Faszinierend ist zunächst die Porträtgalerie von schiefen Fressen zwischen Dix und Grosz, die „Londres“ entwirft. Da ist zuvörderst der mediterran ausgeglichene Cantaloup: ein Bandenführer mit Autorität und Augenmaß, der indes Mühe hat, die Mitglieder seiner dysfunktionalen „Familie“ vor Fehltritten zu bewahren. Den Kern der Gang bildet ein schillerndes Trio. Bijou ist Zuhälter, begnadeter Tänzer und Polizeispitzel in einem; seine zunehmend panischen Bestrebungen, mit Informationen über seine kriminellen Kollegen einen Aufschub für die Rückbeorderung an die Front zu erkaufen, kosten ihn schließlich Kopf und Kragen. Rodriguez Ostende – der Name ist so unecht, wie er klingt – ist Deserteur, hauptberuflich aber Falschspieler; sein pathologischer Drang zu betrügen hat ihm einen Bannfluch sämtlicher Spielhöllen eingebracht. Der russische Bär Borokrom endlich wurde wegen seiner Manie, anarchistisch-kommunistischen Überzeugungen mit dem Werfen von Bomben zusätzliche Sprengkraft zu verleihen, von Amerika bis Eritrea gejagt; das Traktieren von Tasteninstrumenten ist nicht sein geringstes Talent. Unter den zahlreichen mit dem Stichel gestochenen Nebenfiguren seien zumindest der gefallene Baronet Lawrence Gift genannt, dessen Würde weder Trunksucht noch Geldnot einen Abbruch tun; und der polnische Arzt Yugenbitz, dessen frappierend positive Zeichnung beweist, dass Céline zumindest vor seiner Hinwendung zu einem Antisemitismus nationalsozialistischer Prägung 1937 durchaus Sympathie für jüdische Figuren zu bezeugen fähig war.
Lebendig unter Toten
Fesselnd sind sodann die Situationen, die der Romancier ersinnt. Im Keller der Mutter Crokett versetzt Bijous Tanztalent tobende Docker in einen derartigen Taumel, dass sie den Ballerino schier totschlagen. Ferdinand, der mit einer Gehirnerschütterung davonkommt, wähnt sich jäh in die mittelalterliche „Legende vom König Krogold“ katapultiert (einen weiteren wiederentdeckten Céline-Text, der nächstes Jahr erscheinen soll); in einem späteren Kapitel interagieren die Märchengestalten gar mit den Romanfiguren. Borokrom verfrachtet die beiden Opfer der orgiastischen Schlägerei auf einen Handwagen und karrt sie durch halb London; in dem „Totenbahnhof“, von wo aus jede Nacht eine frische Fuhre Verstorbene zu einem fernen Friedhof abfährt, erwacht Bijou aus dem Koma.
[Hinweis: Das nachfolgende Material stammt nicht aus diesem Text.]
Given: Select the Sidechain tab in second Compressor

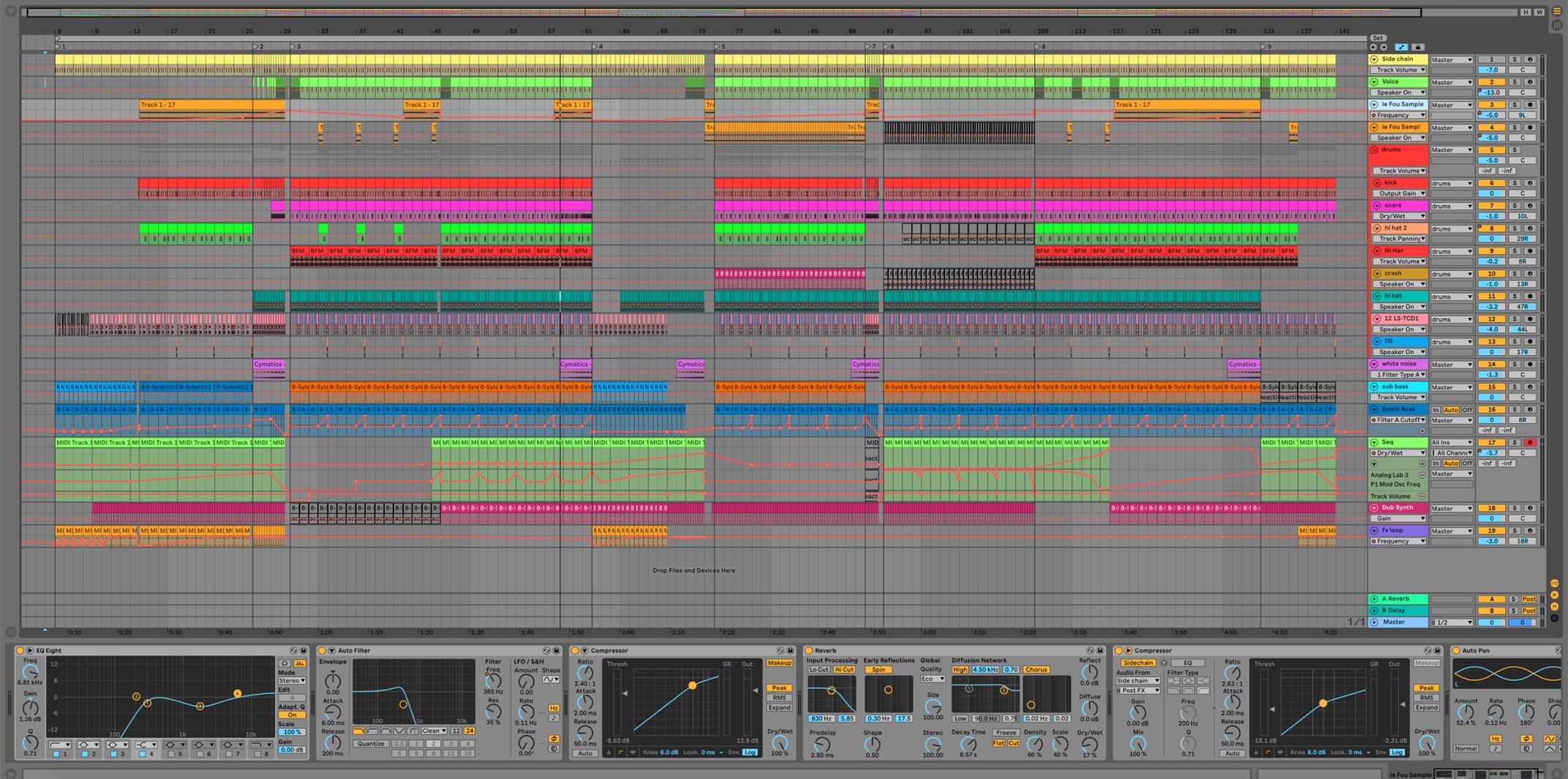Looking at the screenshot, I should [1137, 663].
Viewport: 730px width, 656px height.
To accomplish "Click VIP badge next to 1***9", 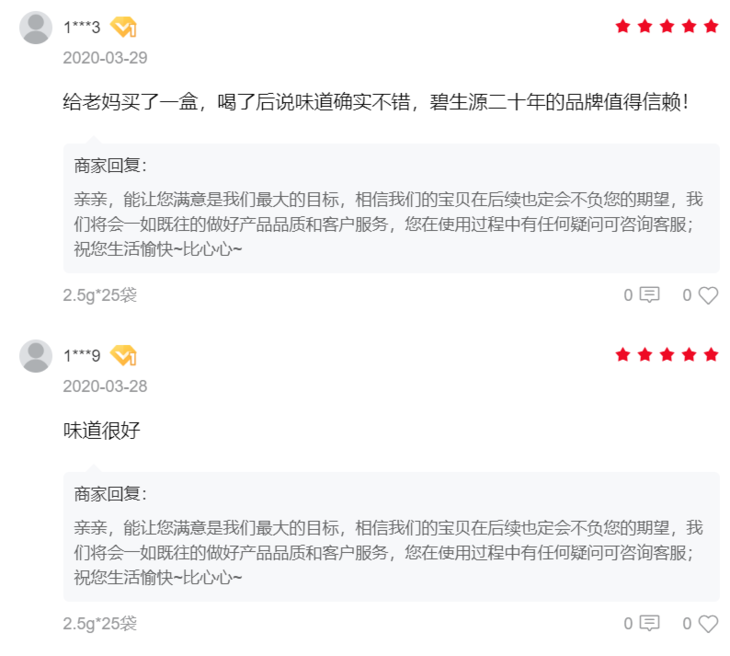I will click(x=124, y=355).
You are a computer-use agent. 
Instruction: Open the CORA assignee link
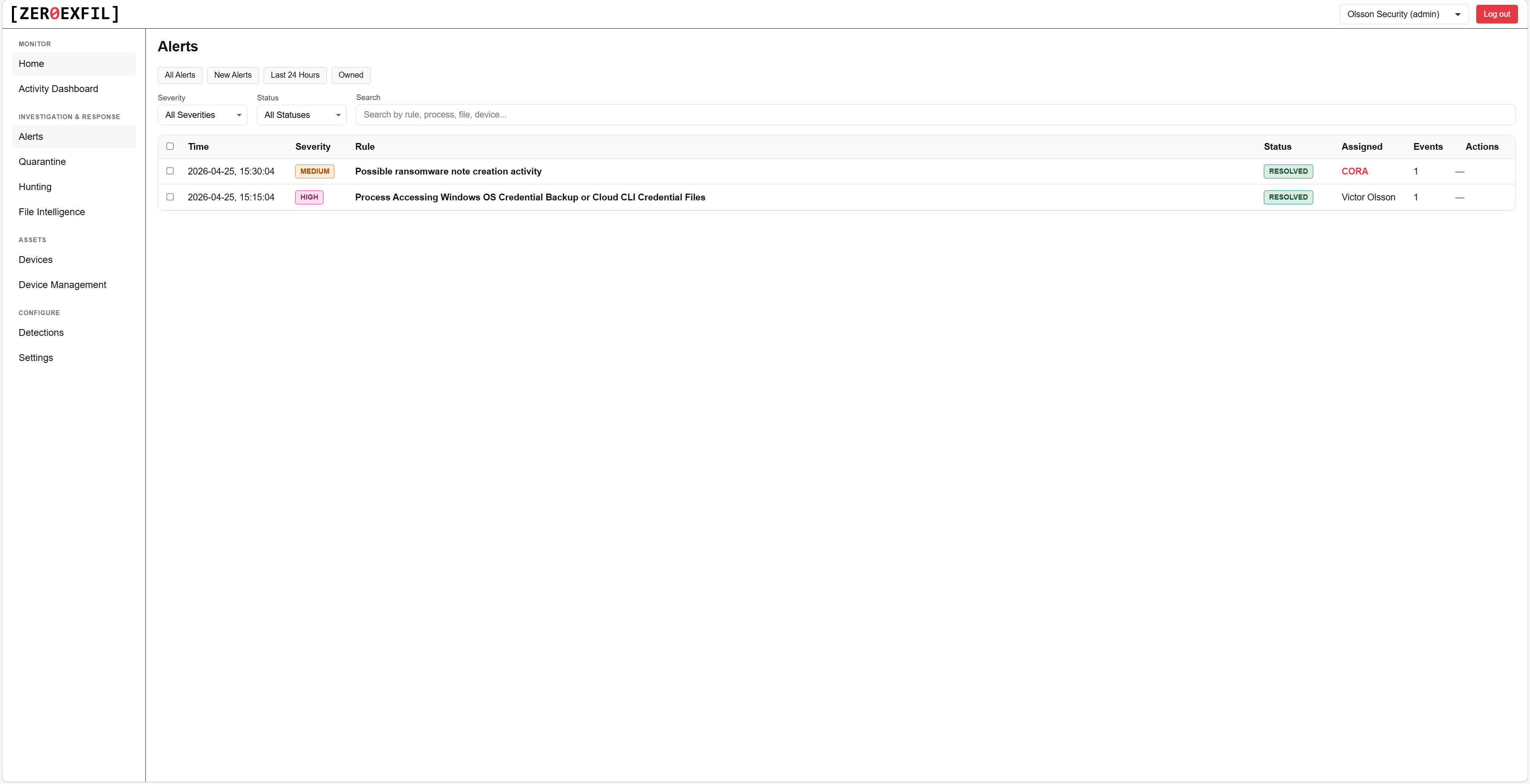(x=1355, y=171)
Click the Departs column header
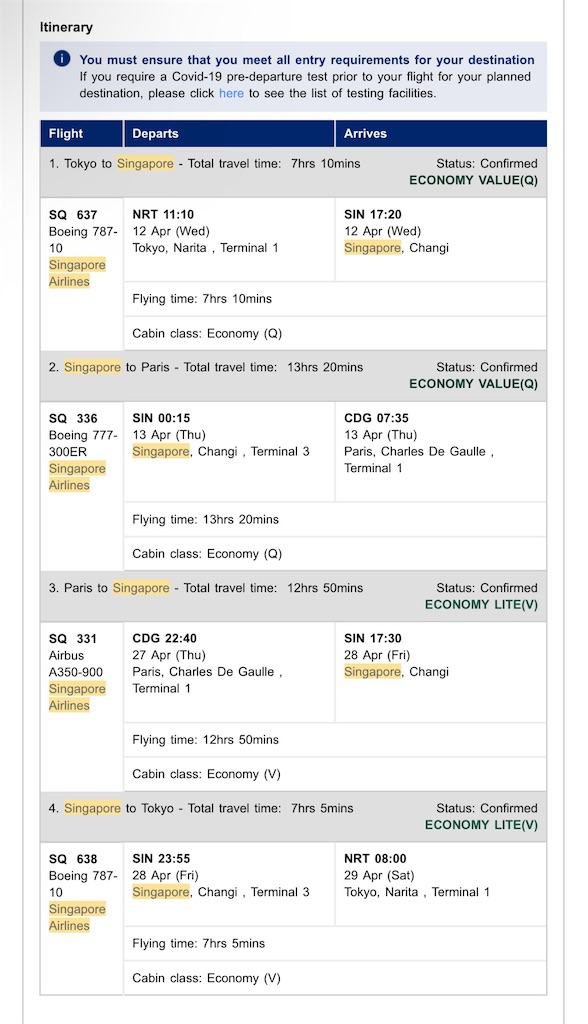Image resolution: width=588 pixels, height=1024 pixels. click(155, 133)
Beim Arzt Yugenbitz, wo die drei sich zeitweilig einnisten, wird Ferdinand seiner Berufung zum Mediziner gewahr. Sein erster Patient, für den er keine Mühe scheut, verstirbt prompt; Krankheit und Tod dieses Wickelkinds erinnern an das erschütternde Dahinscheiden des kleinen Bébert in „Reise ans Ende der Nacht“ und bilden einen emotionalen Höhepunkt von „Londres“ – wie auch Passagen über Yugenbitz’ junge Töchter und über den Kater Mioup, ebenfalls Figuren der Unschuld.